#### Exercise data:
-- Opening Marker --

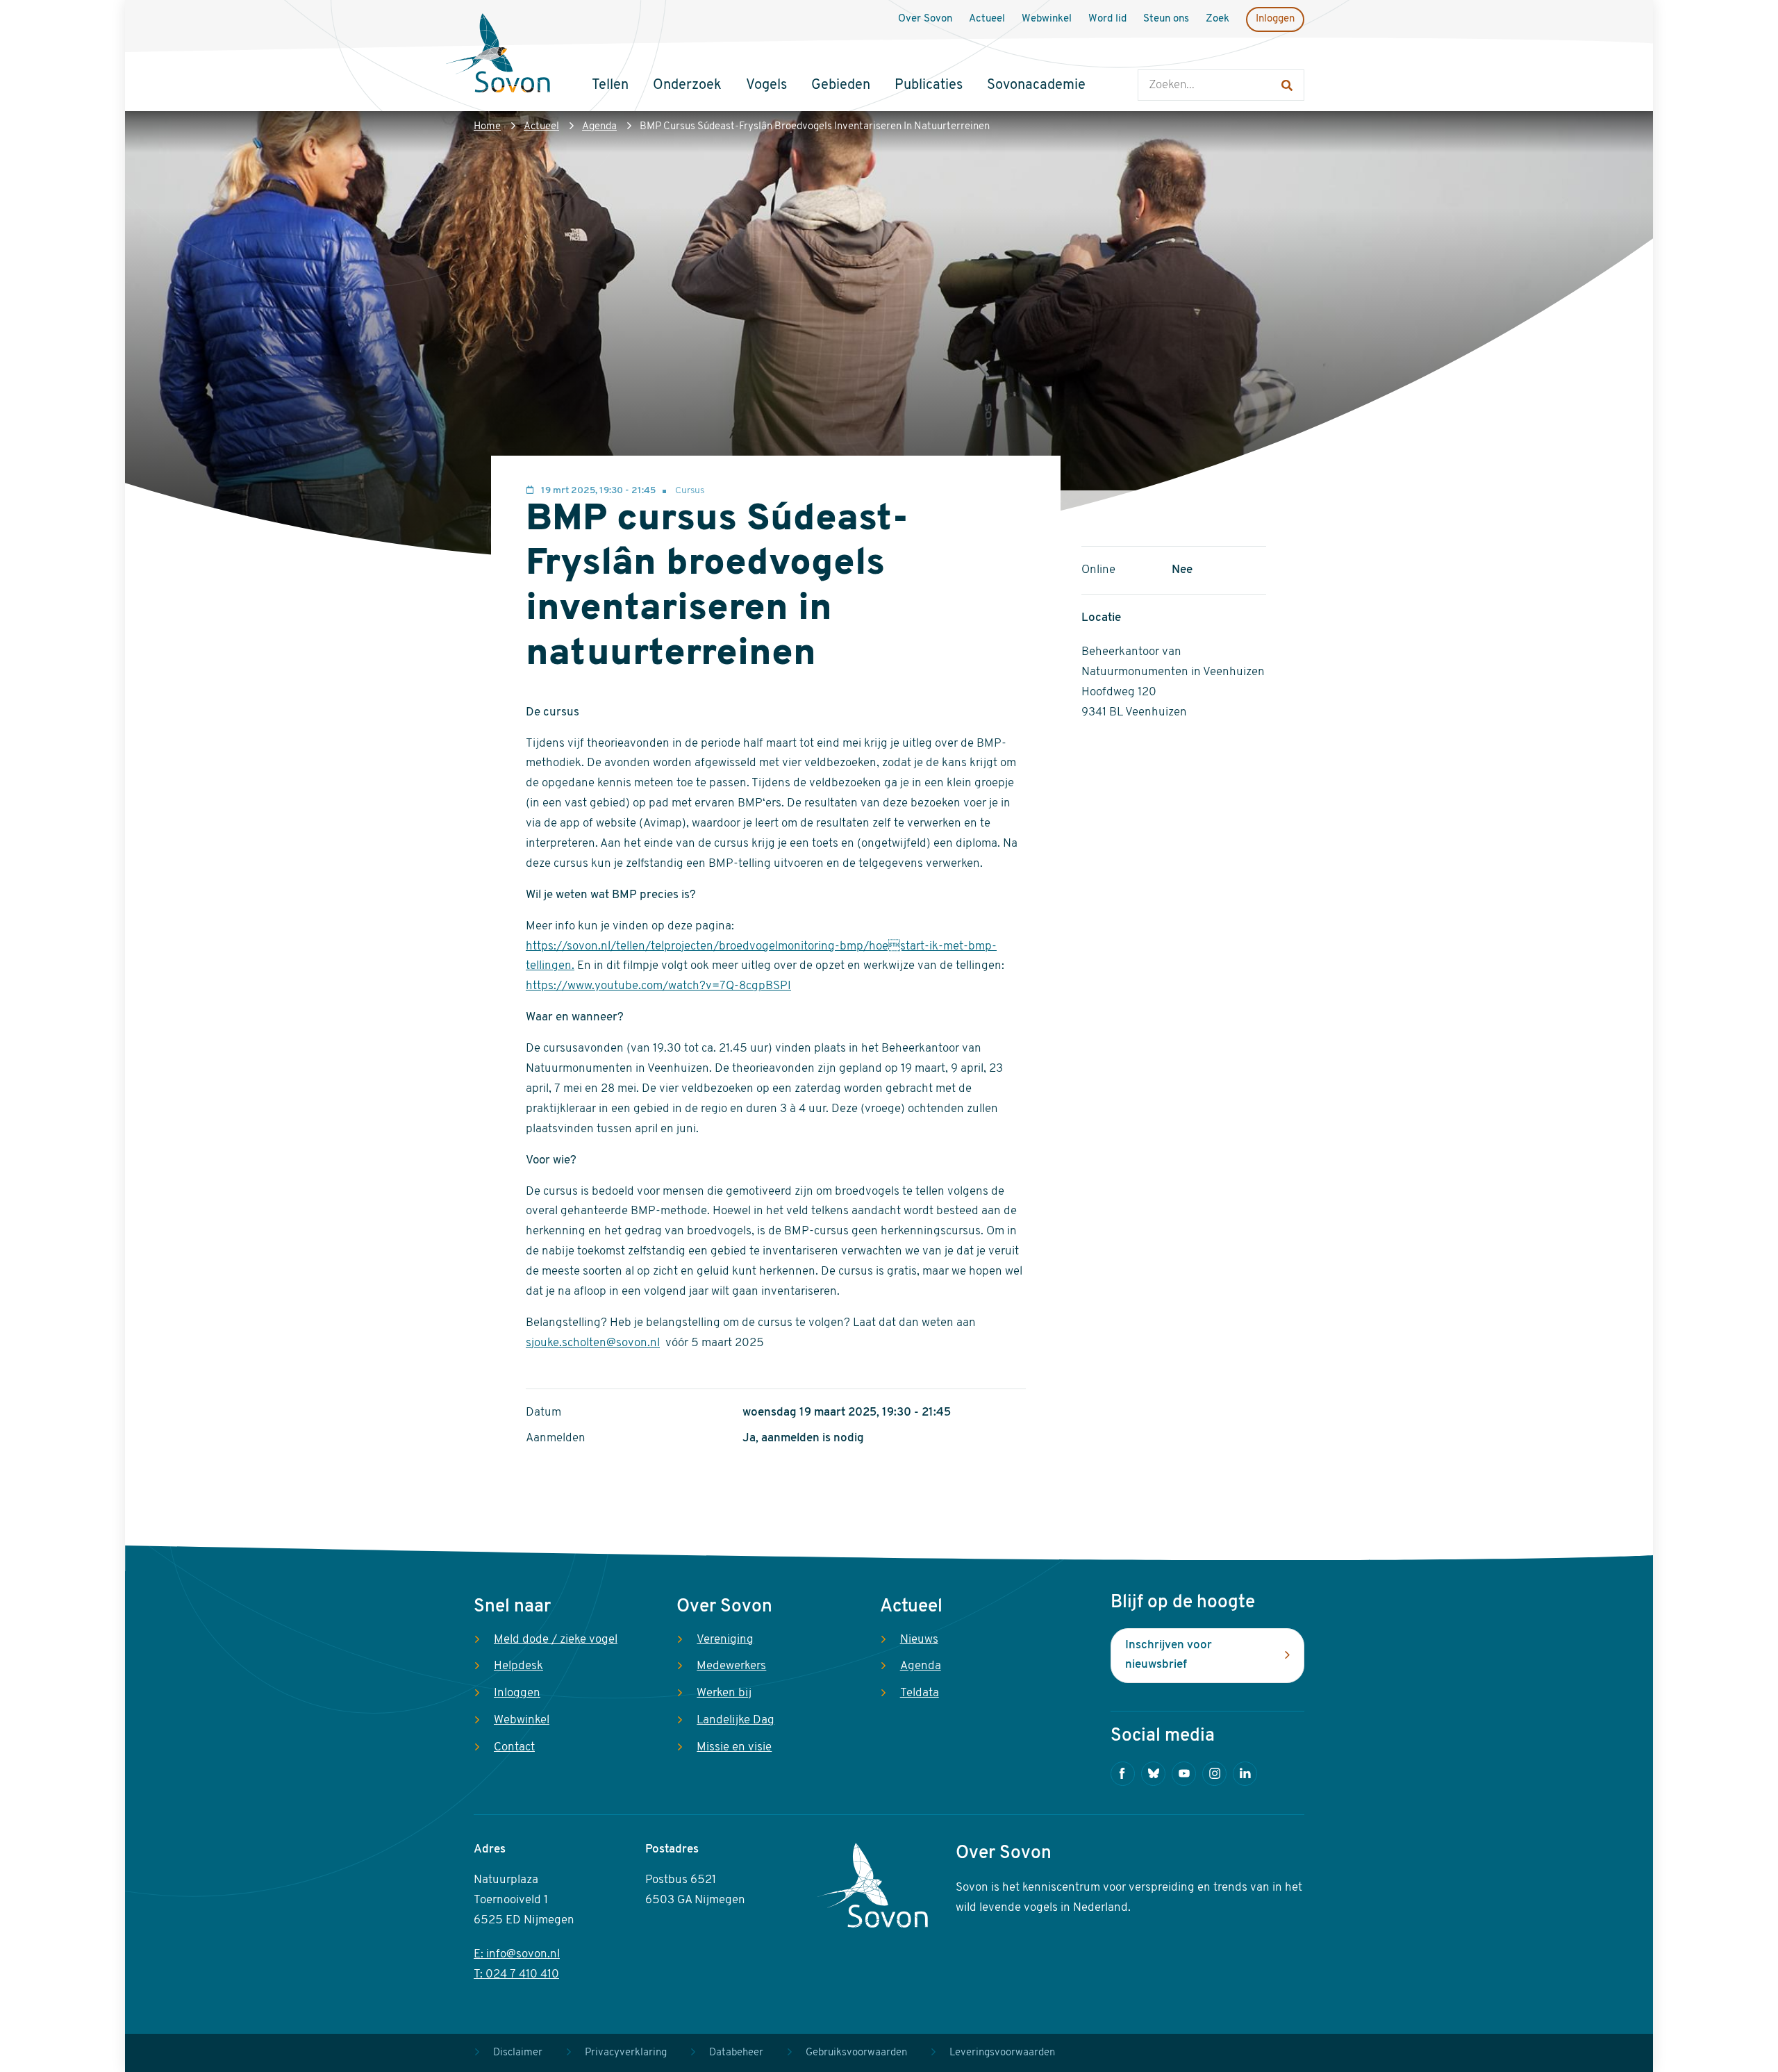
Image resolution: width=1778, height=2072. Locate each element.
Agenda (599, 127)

-- Closing Marker --
-- Opening Marker --

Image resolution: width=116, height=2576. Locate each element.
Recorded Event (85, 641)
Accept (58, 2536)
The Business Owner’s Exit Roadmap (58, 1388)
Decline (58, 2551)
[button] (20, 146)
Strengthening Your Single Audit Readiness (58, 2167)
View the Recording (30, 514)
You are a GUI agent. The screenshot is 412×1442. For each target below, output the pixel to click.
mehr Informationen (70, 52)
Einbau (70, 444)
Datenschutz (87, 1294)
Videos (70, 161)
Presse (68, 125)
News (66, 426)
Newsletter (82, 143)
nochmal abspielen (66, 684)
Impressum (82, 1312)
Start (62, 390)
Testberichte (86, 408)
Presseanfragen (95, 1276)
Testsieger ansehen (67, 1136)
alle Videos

-- Closing Marker --

#### What this task involves:
Restate word for word only the lines above from the line containing "Newsletter (82, 143)" to the line containing "alle Videos", both of them included.

#### Your response:
Newsletter (82, 143)
nochmal abspielen (66, 684)
Impressum (82, 1312)
Start (62, 390)
Testberichte (86, 408)
Presseanfragen (95, 1276)
Testsieger ansehen (67, 1136)
alle Videos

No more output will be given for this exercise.